Use these strategies to help your students overcome any literacy challenges
For many of students, science seems like a foreign language and so, in truth, it is. However, the total removal of technical language may improve accessibility at the cost of losing the rich meaning embedded in it, and the kudos that goes with mastering it. As teachers we need to assess the balance between accessibility and challenge, and this may vary from topic to topic, as well as ensuring students have a solid grasp of the key vocabulary required for assessments. The first step is to differentiate between key technical, desirable and optional vocabulary.
Improving technical language acquisition
There are a number of practical strategies teachers use to enhance the accurate acquisition of target vocabulary. The first is rehearsal. Students will become confident in what they regularly see, hear and say. This is the basis of a ‘word wall ’. Be careful though, the wall won’t teach students; they need regular and active engagement with the key vocabulary.
Pictograms are one way of achieving this. Students write keywords in such a way that the letters are made of images (see the example of the word ‘cell’ ). The act of considering what imagery is appropriate and how it can be made to create the outline of the letters lends powerful consolidation to students’ learning, and a lovely wall display to boot!
Another possible activity is vocabulary bingo, where students are asked to write down the technical words associated with a topic in a grid (they can be taken from your word wall) and cross them off as they are spoken during the lesson.

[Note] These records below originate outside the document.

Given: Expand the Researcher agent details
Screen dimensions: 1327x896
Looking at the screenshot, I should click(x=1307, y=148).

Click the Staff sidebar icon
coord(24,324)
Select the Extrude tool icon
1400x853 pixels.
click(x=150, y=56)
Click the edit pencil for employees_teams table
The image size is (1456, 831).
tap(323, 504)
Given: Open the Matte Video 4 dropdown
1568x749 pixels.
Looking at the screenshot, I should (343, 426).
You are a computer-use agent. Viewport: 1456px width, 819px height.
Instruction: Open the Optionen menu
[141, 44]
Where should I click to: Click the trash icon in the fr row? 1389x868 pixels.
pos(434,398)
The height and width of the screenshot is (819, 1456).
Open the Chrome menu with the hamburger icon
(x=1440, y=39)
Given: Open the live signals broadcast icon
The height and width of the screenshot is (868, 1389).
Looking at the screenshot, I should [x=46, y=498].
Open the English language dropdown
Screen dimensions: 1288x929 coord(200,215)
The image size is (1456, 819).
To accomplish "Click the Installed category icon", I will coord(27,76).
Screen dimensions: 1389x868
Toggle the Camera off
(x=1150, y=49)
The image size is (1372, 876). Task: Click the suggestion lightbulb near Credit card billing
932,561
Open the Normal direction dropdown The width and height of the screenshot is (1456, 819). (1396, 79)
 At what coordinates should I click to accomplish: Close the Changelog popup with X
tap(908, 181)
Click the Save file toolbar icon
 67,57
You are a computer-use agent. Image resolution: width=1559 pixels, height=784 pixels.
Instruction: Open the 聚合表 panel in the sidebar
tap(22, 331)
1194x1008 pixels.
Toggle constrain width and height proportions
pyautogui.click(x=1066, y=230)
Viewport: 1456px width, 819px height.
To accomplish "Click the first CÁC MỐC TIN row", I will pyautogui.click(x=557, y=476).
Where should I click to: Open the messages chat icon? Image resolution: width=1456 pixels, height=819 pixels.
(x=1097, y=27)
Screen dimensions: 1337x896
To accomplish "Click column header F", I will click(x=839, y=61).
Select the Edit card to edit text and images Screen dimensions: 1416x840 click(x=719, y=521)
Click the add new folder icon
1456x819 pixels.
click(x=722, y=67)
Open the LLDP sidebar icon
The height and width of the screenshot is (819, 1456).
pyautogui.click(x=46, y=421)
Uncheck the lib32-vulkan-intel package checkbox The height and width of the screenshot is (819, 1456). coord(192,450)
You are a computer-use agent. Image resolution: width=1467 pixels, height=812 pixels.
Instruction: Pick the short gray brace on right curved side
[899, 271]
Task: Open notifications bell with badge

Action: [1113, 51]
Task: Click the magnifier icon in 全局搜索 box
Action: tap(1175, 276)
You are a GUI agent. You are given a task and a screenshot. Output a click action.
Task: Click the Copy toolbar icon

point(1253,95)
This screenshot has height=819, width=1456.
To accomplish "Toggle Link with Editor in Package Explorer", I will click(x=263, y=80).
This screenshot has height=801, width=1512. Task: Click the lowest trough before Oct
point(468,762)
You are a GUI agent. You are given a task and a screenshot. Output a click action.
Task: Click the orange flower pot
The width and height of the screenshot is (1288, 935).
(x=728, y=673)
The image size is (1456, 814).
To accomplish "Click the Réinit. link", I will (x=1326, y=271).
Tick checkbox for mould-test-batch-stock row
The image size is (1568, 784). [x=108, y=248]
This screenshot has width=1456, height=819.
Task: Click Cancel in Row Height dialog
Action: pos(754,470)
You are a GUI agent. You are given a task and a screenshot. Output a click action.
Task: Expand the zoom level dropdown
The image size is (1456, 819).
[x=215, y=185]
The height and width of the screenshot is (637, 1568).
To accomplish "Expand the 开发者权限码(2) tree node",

If students choose to improve their score by using the words on their grid in their own speech, it will enhance their use of the target vocabulary.
One pictorial approach that helps students connect the technical language associated with experiments is the use of integrated instructions, in which the text is clearly linked to individual parts of a diagram and stages in the procedure. The technique could be viewed as a way of scaffolding the acquisition of vocabulary by supporting with relevant illustrations. Students who struggle to equate a scientific diagram to a piece of apparatus may find it helpful to use photographic instructions using an Aurally Coded English (ACE) spelling dictionary (see below).
Using the ACE dictionary
The ACE dictionary can transform a student’s ability to spell words correctly and look them up successfully. It helps students who cannot use a standard dictionary because they don’t recognise the inconsistencies in English spelling. The dictionary comes in two editions: one suitable for the lower secondary phase of education and the other for older students and adults. Both require the student to identify three features of a word:
- The letter they think it starts with (the dictionary ‘corrects’ for common mistakes).
- The first vowel sound. In the standard ACE Spelling Dictionary, vowels are represented in the index by an animal. For example, a long ‘e’ (an ‘ee’ sound) is represented by an eagle. The Advanced ACE Spelling Dictionary uses colour names instead, so a long ‘e’ is represented by the colour green.
- The number of syllables in a word, or claps when a word is spoken.
The example shown is for the spelling of ‘chemistry ’ – the silent ‘h’ may prevent some students from finding it in a standard dictionary. The student may think it starts with a ‘k’, quite legitimately. The ‘e’ is short, as in ‘elephant’. Using the index, we are directed to page 42, where we look for a three-star, or high-frequency, word. Having not seen anything that looks correct in the *** column, we are directed to pages 33 or 47. Page 33 contains the word we were looking for.
Although this may seem to be a slightly tortuous process, it is remarkably successful and well liked by students who struggle with spelling. It often gives them the confidence that precedes a greater engagement with writing.
Analysing morphographs is another effective way of improving students’ understanding of technical words and their accurate spelling of them. Students identify morphographs – word bases, prefixes and suffixes – as a spelling strategy to create new words. By recognising the constituent parts of a word, students can grasp its meaning and spell it correctly. For example, ‘chrom’ means colour and ‘graph(y)’ denotes writing. Hence, chromatography means ‘colour writing’.
None of these strategies will provide a one-stop means to improved technical vocabulary. However, a combination of the strategies, used repeatedly over time, will be effective. More importantly, you will not only be enhancing students’ vocabulary, your efforts also will stretch their understanding of the concepts embedded in the words.